The usual way of doing a sky map is to initialize the coordinate system on a star near the zenith by pressing Pushbutton 5 on the console. This action sets the system coordinates to the catalog position of the star, reduced to the refracted apparent position. From that point, the slew error for each star over the whole sky map is with reference to that first initialization.

Because of the encoder slippage that the other tests showed, we decided to do a full sky map re-initializing the coordinate reference frame at each star in the sky map by having the computer execute the Pushbutton 5 code just before slewing to the next star. This essentially differentiates the error surface, since each slew error will consist only of the error difference between the starting and end points of the slew, rather than the slew error referred to the starting point of the sky map. But on the other hand, encoder slippage will not accumulate throughout the sky map as before.

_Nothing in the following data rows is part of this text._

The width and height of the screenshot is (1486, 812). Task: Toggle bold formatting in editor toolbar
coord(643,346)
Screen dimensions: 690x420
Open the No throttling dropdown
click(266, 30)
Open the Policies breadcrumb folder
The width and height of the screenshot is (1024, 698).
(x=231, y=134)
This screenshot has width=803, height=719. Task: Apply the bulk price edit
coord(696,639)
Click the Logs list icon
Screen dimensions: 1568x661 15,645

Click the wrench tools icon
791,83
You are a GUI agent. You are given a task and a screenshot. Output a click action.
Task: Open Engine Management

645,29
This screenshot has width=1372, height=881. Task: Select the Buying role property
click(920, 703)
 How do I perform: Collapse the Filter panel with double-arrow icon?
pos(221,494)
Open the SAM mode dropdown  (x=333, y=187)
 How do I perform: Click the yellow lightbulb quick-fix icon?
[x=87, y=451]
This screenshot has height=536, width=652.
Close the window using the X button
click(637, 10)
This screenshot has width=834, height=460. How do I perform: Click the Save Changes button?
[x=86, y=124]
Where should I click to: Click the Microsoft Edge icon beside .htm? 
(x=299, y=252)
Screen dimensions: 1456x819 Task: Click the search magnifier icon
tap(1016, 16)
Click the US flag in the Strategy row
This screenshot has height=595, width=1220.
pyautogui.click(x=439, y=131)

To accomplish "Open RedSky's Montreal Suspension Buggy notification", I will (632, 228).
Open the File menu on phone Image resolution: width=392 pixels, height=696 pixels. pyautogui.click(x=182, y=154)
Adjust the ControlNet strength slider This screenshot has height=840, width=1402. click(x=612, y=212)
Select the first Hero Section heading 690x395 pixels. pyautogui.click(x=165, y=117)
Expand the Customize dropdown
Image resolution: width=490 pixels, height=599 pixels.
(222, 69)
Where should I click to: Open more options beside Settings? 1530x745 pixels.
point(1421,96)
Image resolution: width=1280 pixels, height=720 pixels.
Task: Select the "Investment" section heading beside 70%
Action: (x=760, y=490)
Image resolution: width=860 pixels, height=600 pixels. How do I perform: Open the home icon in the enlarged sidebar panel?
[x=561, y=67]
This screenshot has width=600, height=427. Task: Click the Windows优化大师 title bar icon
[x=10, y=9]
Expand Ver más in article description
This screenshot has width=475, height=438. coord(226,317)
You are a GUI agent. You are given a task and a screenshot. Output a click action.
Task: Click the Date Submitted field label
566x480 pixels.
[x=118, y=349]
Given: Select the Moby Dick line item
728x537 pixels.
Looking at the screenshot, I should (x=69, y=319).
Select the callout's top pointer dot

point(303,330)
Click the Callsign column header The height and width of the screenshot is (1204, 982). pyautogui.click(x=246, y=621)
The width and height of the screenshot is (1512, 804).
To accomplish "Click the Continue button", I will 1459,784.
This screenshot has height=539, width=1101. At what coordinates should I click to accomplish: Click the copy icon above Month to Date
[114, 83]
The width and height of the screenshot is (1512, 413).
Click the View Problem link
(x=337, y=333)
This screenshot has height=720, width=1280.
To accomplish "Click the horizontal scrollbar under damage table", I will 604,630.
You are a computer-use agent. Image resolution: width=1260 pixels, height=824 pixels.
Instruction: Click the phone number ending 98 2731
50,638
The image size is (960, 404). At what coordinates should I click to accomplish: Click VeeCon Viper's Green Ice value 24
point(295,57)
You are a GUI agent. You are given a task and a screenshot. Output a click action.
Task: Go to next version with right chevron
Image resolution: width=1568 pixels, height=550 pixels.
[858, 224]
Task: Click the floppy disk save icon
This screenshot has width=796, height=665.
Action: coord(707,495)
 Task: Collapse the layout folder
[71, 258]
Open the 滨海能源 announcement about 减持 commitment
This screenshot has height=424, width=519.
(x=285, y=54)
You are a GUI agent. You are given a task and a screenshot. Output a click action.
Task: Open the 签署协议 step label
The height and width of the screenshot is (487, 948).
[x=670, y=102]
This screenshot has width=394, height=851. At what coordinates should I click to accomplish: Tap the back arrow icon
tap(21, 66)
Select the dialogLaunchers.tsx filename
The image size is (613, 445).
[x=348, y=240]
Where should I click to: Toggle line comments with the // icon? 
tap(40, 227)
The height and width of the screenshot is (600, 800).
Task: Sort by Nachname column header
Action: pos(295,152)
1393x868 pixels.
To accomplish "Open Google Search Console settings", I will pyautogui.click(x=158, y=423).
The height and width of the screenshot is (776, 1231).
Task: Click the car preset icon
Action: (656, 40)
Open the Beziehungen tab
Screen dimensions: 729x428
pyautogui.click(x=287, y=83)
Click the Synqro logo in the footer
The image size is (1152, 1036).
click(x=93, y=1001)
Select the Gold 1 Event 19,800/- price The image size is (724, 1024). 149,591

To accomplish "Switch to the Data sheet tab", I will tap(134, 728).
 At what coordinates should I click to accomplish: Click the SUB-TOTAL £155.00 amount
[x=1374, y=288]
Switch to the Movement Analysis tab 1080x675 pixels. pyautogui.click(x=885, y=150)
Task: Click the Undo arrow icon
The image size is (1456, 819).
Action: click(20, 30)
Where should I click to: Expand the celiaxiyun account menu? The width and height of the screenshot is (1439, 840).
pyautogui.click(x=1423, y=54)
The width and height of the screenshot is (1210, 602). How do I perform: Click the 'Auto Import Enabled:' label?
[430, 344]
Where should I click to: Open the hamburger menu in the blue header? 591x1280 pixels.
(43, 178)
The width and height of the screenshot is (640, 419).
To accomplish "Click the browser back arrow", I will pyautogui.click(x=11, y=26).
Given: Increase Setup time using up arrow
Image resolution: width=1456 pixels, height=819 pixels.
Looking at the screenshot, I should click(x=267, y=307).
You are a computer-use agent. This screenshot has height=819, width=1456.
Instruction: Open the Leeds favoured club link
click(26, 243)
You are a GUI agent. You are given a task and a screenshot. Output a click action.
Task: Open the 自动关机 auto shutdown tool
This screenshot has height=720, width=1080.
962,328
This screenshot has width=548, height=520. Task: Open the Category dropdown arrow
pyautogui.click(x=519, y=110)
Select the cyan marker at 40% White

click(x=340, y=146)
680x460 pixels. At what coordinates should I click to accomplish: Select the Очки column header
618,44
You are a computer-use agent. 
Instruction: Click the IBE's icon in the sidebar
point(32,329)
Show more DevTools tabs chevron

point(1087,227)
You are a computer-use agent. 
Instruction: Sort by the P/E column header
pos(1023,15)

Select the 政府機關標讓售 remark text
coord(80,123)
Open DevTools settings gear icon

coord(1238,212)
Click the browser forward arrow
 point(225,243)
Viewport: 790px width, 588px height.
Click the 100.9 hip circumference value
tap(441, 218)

The data reduction program that computes the correction coefficients is not programmed for this kind of an error surface. Anyway, we went ahead and reduced the data set and did a benchmark. As expected, the results were very poor. I intend to produce a proper data set by adding slew errors into an accumulator from point to point along the sky map. This will transform the sky map into a properly integrated data set, with a minimal slippage component, which will be operated on correctly by the data reduction program.

Once I have a set of correction coefficients, I will put them on a diskette and send it over to the IRTF to try out. I would hope that an observer would be willing to give up 20 minutes or so to let us do a pointing benchmark. If the results were good, the pointing correction coefficients would be put on line for the benefit of the observer, and we would then have the knowledge that encoder slippage is a big part of our pointing problem.

Doug Toomey suggested separating the optical and mechanical possible causes of poor pointing by fastening a 12" telescope somewhere on the main telescope mount and running tests. We could do the whole pointing sky map and benchmark, using the 12" telescope as a pointing reference. Perhaps we could mount it in such a way that its image could be projected onto one of our TV focal plane cameras, or maybe a built-in TV camera with a reticle could be purchased as an accessory.

This would immediately separate out the optics from the mount. If identically poor pointing performance occurred using the attached 12" telescope, we wouldn't have to worry about primary mirror support or secondary mirror or spider considerations. I suggest that Doug proceed with this idea. Let's at least line up the equipment and plan the installation. If the analysis of the data acquired during the recent pointing run still leaves us without a solution, installing the 12" telescope on the IRTF will help greatly now and in the future when such questions could easily arise again.